Il dibattito legale ha visto una serie di pronunciamenti di tribunali, tra cui il tribunale di commercio, l'autorità della concorrenza e la cour d'appel di Parigi. La decisione più recente, emessa il 14 gennaio, ha visto la LFP vincere nuovamente, con la cancellazione delle richieste di risarcimento presentate da Canal+ e BeIN Sports. La sentenza ha confermato le decisioni di primo grado, rafforzando la posizione della Lega. Questo risultato ha suscitato preoccupazioni per le due reti, che hanno deciso di ricorrere per cassazione, sperando di invertire il corso del processo. La battaglia giudiziaria, che ha già visto 19 sentenze a favore della LFP, rappresenta un test importante per il sistema giuridico francese e per la gestione delle dispute nel settore del calcio. L'importanza del caso risiede non solo nel valore economico in gioco, ma anche nella sua capacità di definire i confini tra libertà di mercato e diritti di proprietà intellettuale.
Il contesto del conflitto si inserisce in un quadro più ampio di crisi e ristrutturazione del mercato televisivo sportivo. L'ingresso di Amazon Prime Video nella competizione ha segnato un cambiamento radicale, con un modello di business diverso rispetto a quello delle reti tradizionali. La scelta di assegnare i diritti a una piattaforma digitale ha suscitato dibattiti su come i diritti di trasmissione possano essere gestiti in un'epoca di convergenza tra media e tecnologia. Inoltre, il caso riflette le tensioni tra i diritti di proprietà intellettuale e la concorrenza, con le reti tradizionali che si sentono minacciate da nuovi attori. La LFP, da parte sua, ha sempre sostenuto che l'assegnazione dei diritti sia un processo democratico, basato su criteri economici e tecnici.
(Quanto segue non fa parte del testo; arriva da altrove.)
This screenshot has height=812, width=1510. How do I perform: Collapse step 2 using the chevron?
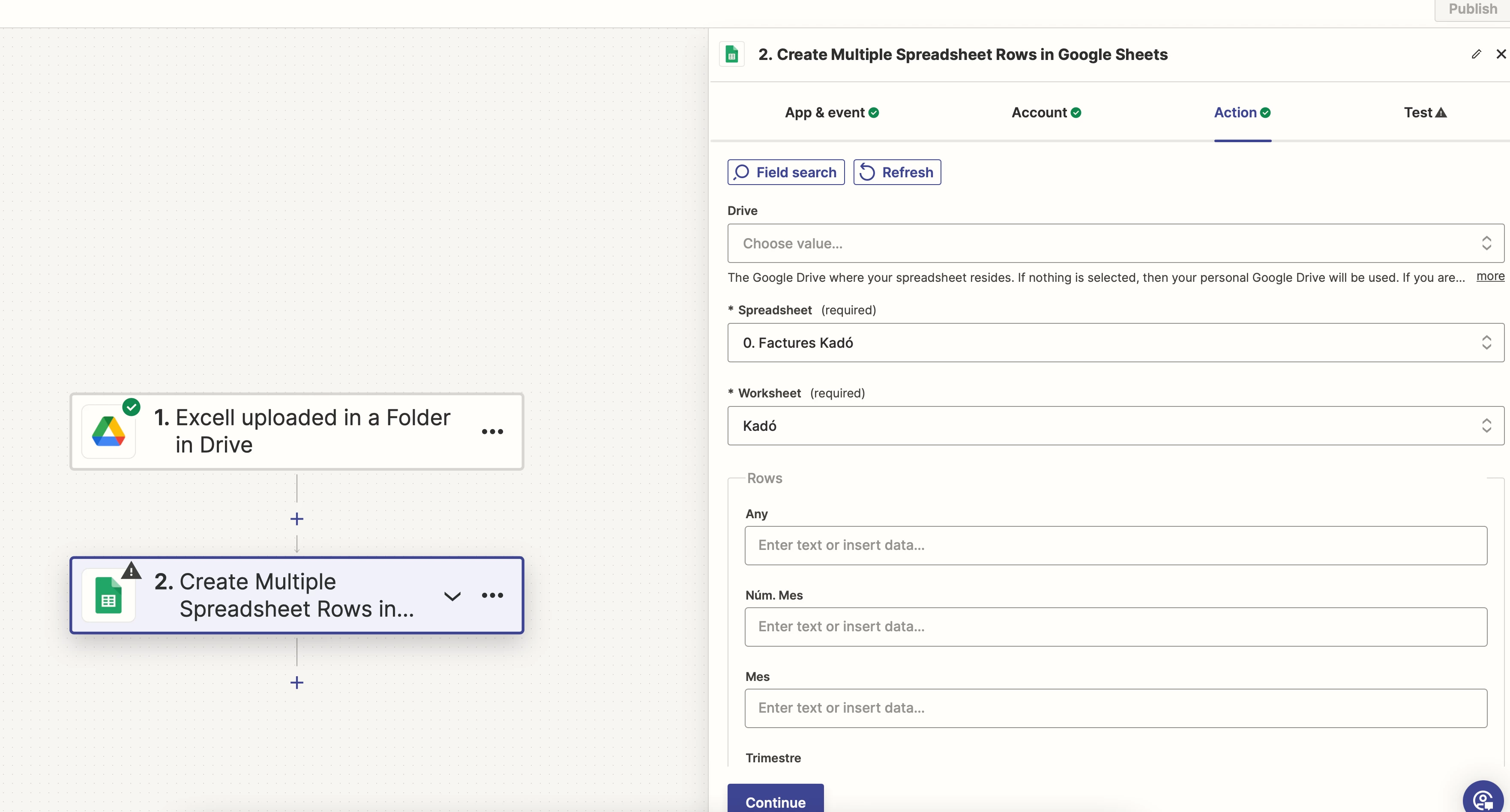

Tuttavia, la battaglia giudiziaria ha evidenziato le difficoltà nel trovare un equilibrio tra interessi economici e diritti degli operatori. Questo scenario ha reso il caso un esempio rappresentativo delle sfide che il settore del calcio deve affrontare nel contesto moderno.
Le implicazioni del caso vanno ben oltre il piano economico, toccando le dinamiche del mercato e le regole che governano la concorrenza. Se le reti Canal+ e BeIN Sports riusciranno a ottenere un risarcimento, potrebbe aprire la strada a nuovi accordi e a un riorientamento dei diritti televisivi. Tuttavia, la vittoria della LFP potrebbe consolidare la sua posizione come istituzione capace di gestire le dispute, anche se a spese di operatori tradizionali. L'analisi del caso rivela come il diritto di proprietà intellettuale possa diventare un strumento di potere, ma anche come le istituzioni possano trovare modi per rispettare le regole del mercato. Il futuro di questa battaglia dipenderà non solo dalla decisione dei giudici, ma anche dalle capacità delle parti di trovare soluzioni che soddisfino tutti gli interessi coinvolti. L'evoluzione del caso potrebbe influenzare non solo il calcio francese, ma anche il panorama internazionale del diritto sportivo e della concorrenza. Il processo, in quanto tale, rappresenta un'occasione per riflettere su come le norme giuridiche possano adattarsi ai nuovi scenari tecnologici e economici.